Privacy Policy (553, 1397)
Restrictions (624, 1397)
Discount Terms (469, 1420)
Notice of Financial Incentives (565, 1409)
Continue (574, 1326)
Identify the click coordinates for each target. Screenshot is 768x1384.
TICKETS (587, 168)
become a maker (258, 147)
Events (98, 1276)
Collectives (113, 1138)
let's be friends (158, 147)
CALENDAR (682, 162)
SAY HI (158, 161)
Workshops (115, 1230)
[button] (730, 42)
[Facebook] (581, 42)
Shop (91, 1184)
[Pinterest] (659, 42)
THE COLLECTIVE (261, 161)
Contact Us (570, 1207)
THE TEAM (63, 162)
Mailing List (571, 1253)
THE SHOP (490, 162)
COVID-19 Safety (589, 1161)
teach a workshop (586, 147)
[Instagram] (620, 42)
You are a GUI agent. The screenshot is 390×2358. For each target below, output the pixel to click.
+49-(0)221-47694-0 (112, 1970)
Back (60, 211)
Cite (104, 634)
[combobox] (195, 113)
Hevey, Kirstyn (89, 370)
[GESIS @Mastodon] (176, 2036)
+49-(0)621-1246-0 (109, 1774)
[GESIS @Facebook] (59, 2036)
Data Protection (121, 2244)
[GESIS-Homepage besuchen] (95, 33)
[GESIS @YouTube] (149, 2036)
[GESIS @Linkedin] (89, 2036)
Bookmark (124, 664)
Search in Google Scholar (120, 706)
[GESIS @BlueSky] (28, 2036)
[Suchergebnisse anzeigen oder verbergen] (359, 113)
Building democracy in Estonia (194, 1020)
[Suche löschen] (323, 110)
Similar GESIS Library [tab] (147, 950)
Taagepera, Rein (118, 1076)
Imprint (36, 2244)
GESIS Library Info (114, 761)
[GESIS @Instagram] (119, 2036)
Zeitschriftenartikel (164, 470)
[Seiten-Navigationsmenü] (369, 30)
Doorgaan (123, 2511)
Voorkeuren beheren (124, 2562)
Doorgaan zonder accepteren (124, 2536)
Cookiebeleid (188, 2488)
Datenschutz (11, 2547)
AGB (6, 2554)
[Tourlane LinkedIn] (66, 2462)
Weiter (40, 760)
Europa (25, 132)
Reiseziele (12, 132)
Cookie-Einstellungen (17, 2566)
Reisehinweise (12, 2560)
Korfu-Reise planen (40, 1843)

Task: Each entry above needs to be output exactly.

Answer section:
Privacy Policy (553, 1397)
Restrictions (624, 1397)
Discount Terms (469, 1420)
Notice of Financial Incentives (565, 1409)
Continue (574, 1326)
Identify the click coordinates for each target. Screenshot is 768x1384.
TICKETS (587, 168)
become a maker (258, 147)
Events (98, 1276)
Collectives (113, 1138)
let's be friends (158, 147)
CALENDAR (682, 162)
SAY HI (158, 161)
Workshops (115, 1230)
[button] (730, 42)
[Facebook] (581, 42)
Shop (91, 1184)
[Pinterest] (659, 42)
THE COLLECTIVE (261, 161)
Contact Us (570, 1207)
THE TEAM (63, 162)
Mailing List (571, 1253)
THE SHOP (490, 162)
COVID-19 Safety (589, 1161)
teach a workshop (586, 147)
[Instagram] (620, 42)
You are a GUI agent. The screenshot is 390×2358. For each target below, output the pixel to click.
+49-(0)221-47694-0 (112, 1970)
Back (60, 211)
Cite (104, 634)
[combobox] (195, 113)
Hevey, Kirstyn (89, 370)
[GESIS @Mastodon] (176, 2036)
+49-(0)621-1246-0 (109, 1774)
[GESIS @Facebook] (59, 2036)
Data Protection (121, 2244)
[GESIS-Homepage besuchen] (95, 33)
[GESIS @YouTube] (149, 2036)
[GESIS @Linkedin] (89, 2036)
Bookmark (124, 664)
Search in Google Scholar (120, 706)
[GESIS @BlueSky] (28, 2036)
[Suchergebnisse anzeigen oder verbergen] (359, 113)
Building democracy in Estonia (194, 1020)
[Suche löschen] (323, 110)
Similar GESIS Library [tab] (147, 950)
Taagepera, Rein (118, 1076)
Imprint (36, 2244)
GESIS Library Info (114, 761)
[GESIS @Instagram] (119, 2036)
Zeitschriftenartikel (164, 470)
[Seiten-Navigationsmenü] (369, 30)
Doorgaan (123, 2511)
Voorkeuren beheren (124, 2562)
Doorgaan zonder accepteren (124, 2536)
Cookiebeleid (188, 2488)
Datenschutz (11, 2547)
AGB (6, 2554)
[Tourlane LinkedIn] (66, 2462)
Weiter (40, 760)
Europa (25, 132)
Reiseziele (12, 132)
Cookie-Einstellungen (17, 2566)
Reisehinweise (12, 2560)
Korfu-Reise planen (40, 1843)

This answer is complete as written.